Todo comienza mucho antes de la Casa Blanca. El libro The Art of the Deal no fue solamente una obra editorial exitosa; fue el primer manifiesto público de una forma de ver el mundo. Ahí se planteó una idea que luego se trasladaría intacta a la política: la realidad no importa tanto como la percepción, y el poder se ejerce imponiendo el relato propio. Negociar no es conciliar, es dominar el escenario, marcar el ritmo y obligar al otro a reaccionar.
Luego vinieron las conferencias, los foros empresariales, los grandes auditorios llenos de aspirantes al éxito. Trump no ofrecía fórmulas técnicas complejas; ofrecía una actitud. Ganar, imponerse, no pedir disculpas. El mensaje caló profundo en una sociedad que empezaba a cansarse de los discursos prudentes y políticamente correctos. En esos espacios se fue formando un culto al ganador, al que no duda, al que avanza sin mirar atrás.
La televisión terminó de sellar el personaje. The Apprentice convirtió el ejercicio del poder en un espectáculo semanal. Trump no era solo el conductor, era el juez, el dueño del destino de los participantes. El famoso “You’re fired” se convirtió en símbolo de autoridad absoluta. Millones de personas lo vieron decidir, evaluar, castigar y premiar. Para cuando anunció su candidatura, una parte importante del electorado ya lo había aceptado como líder, aunque fuera en un escenario televisivo.

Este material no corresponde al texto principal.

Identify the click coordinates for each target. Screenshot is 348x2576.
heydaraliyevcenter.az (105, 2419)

La primera presidencia confirmó que Trump no iba a adaptarse al sistema; el sistema tendría que adaptarse a él. Gobernó como negociante, no como estadista clásico. Rompió consensos, tensó alianzas, desafió medios, atacó instituciones que consideraba obstáculos. Para unos, fue una sacudida necesaria; para otros, una amenaza directa a la estabilidad democrática. Pero en ambos casos, logró algo innegable: colocó la política en el centro del debate cotidiano como nunca antes, aunque fuera desde la polarización.

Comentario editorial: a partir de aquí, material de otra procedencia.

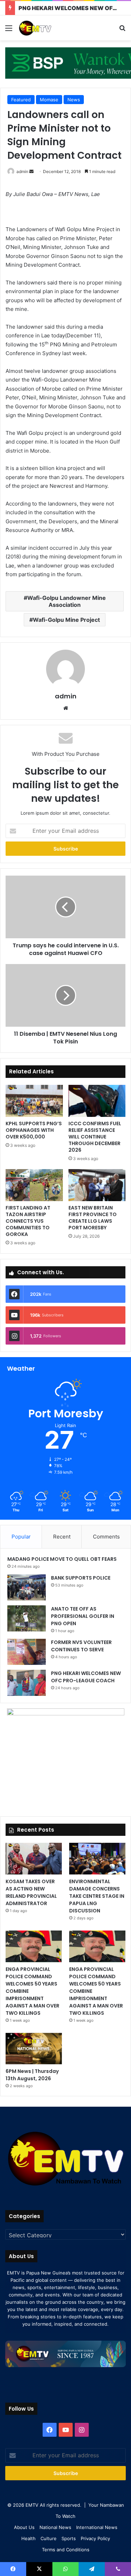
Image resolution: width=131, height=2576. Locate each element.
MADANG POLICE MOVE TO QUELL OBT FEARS (62, 1559)
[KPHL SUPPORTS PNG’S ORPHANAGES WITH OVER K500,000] (34, 1101)
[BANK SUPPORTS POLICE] (26, 1587)
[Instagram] (82, 2430)
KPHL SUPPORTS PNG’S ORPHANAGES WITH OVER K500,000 (34, 1130)
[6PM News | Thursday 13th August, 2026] (34, 2049)
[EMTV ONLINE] (45, 28)
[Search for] (122, 30)
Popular (21, 1536)
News (73, 99)
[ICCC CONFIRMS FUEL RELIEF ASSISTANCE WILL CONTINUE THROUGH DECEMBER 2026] (97, 1101)
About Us (24, 2527)
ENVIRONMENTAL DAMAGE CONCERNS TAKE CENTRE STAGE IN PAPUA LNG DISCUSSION (96, 1896)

Hoy, en su segunda presidencia, la historia sigue escribiéndose. Trump ya no es una sorpresa. Es un método. Cada mensaje es calculado para provocar reacción. Cada amenaza comercial, cada arancel, cada desdén hacia lo establecido forma parte de una estrategia donde el conflicto no es un error, sino una herramienta. Gobierna sabiendo que el poder ya no se ejerce únicamente desde decretos, sino desde la narrativa permanente, desde la tensión constante que mantiene a una nación —y al mundo— en vilo.
Lo que Trump deja para la historia no es solo un balance de políticas públicas, sino una transformación profunda del ejercicio del poder. Demostró que en el siglo XXI se puede gobernar desde el espectáculo, que la imagen puede competir con la institucionalidad, y que el liderazgo puede construirse más desde la confrontación que desde el consenso.
Amado por unos, rechazado por otros, Donald Trump ya ocupa un lugar imborrable en la historia. No como un presidente más, sino como el hombre que borró la frontera entre el negocio, el entretenimiento y el poder, y obligó al mundo a preguntarse si esa frontera alguna vez fue tan sólida como se creyó.